* **Prompt**
Go through the records and report each line holding the string "This".

____ Given records

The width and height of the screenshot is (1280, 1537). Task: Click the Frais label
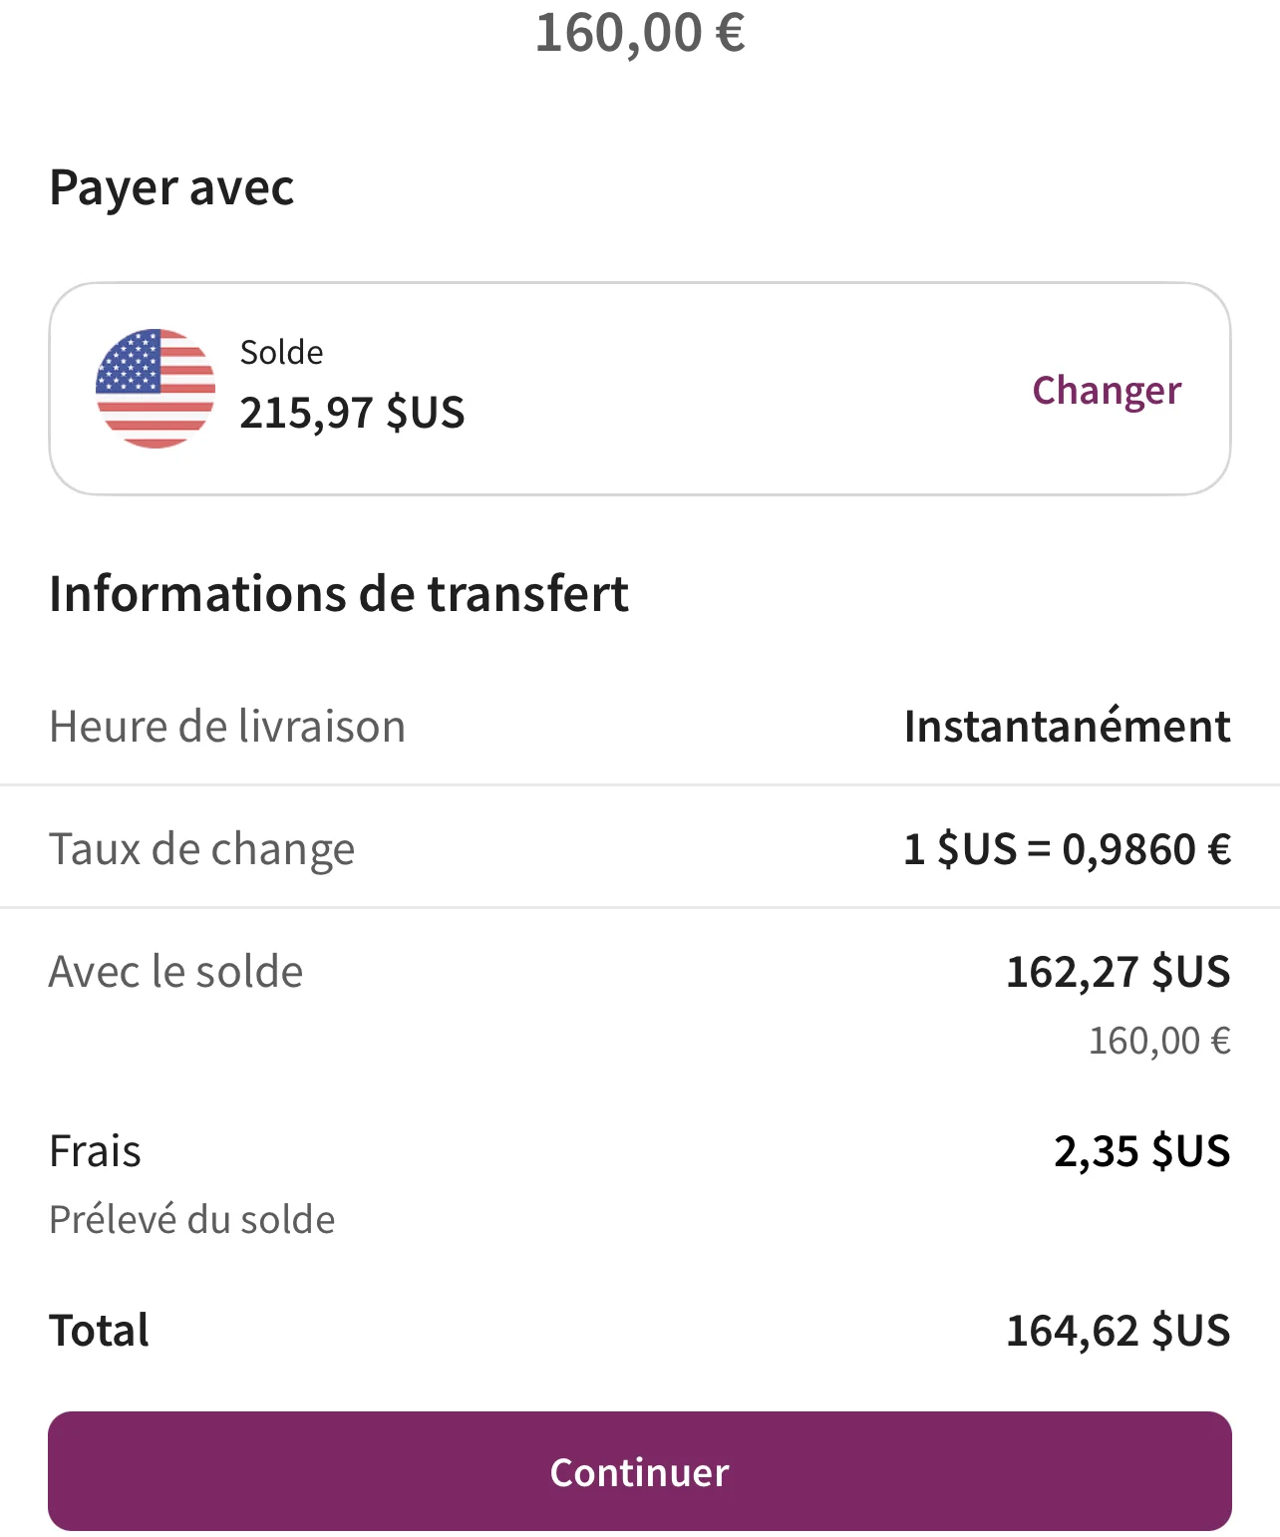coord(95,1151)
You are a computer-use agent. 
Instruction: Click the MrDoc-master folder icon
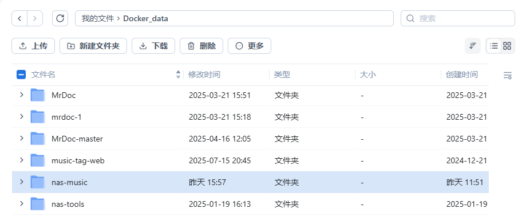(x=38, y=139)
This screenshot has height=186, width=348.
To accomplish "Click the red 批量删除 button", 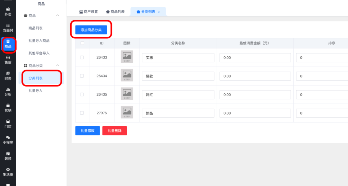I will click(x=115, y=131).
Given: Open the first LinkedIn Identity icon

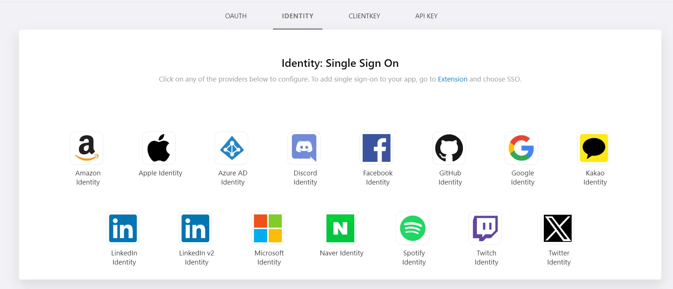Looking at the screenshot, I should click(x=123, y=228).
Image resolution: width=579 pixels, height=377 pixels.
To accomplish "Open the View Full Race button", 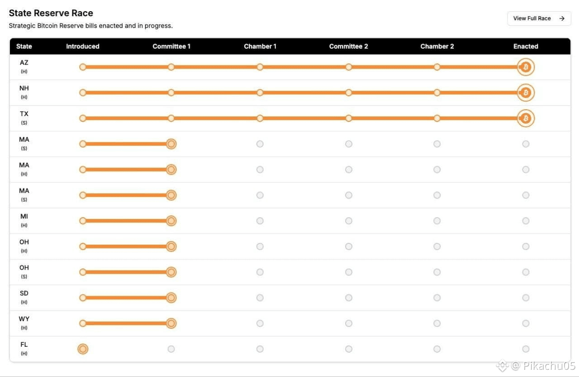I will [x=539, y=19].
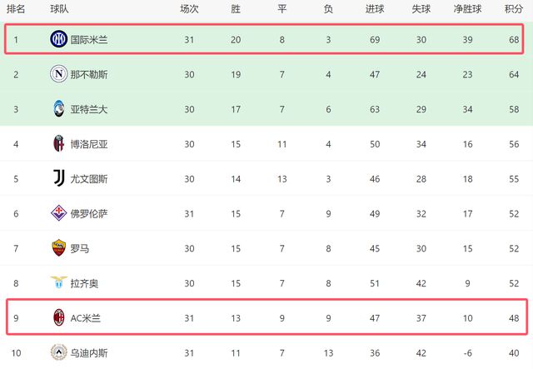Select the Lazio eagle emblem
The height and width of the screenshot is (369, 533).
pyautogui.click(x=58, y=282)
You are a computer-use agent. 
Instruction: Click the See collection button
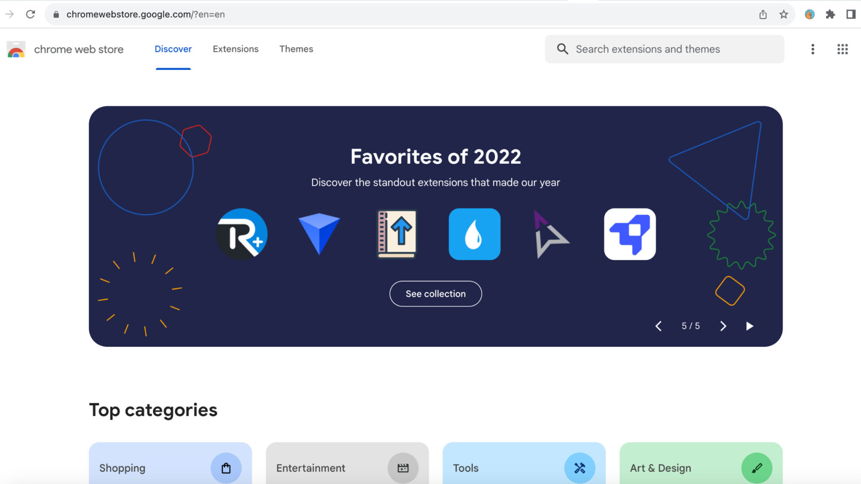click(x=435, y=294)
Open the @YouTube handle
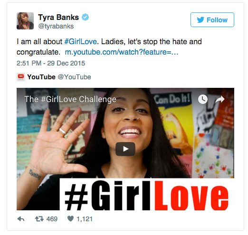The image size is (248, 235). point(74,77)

________
____ Given records

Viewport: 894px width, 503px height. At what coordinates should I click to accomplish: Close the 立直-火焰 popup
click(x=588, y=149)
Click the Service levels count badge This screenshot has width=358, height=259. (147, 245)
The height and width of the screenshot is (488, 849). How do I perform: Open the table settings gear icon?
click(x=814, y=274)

________

* **Solved exercise**
This screenshot has height=186, width=348.
Click the Service levels count badge This screenshot has width=358, height=259. (147, 245)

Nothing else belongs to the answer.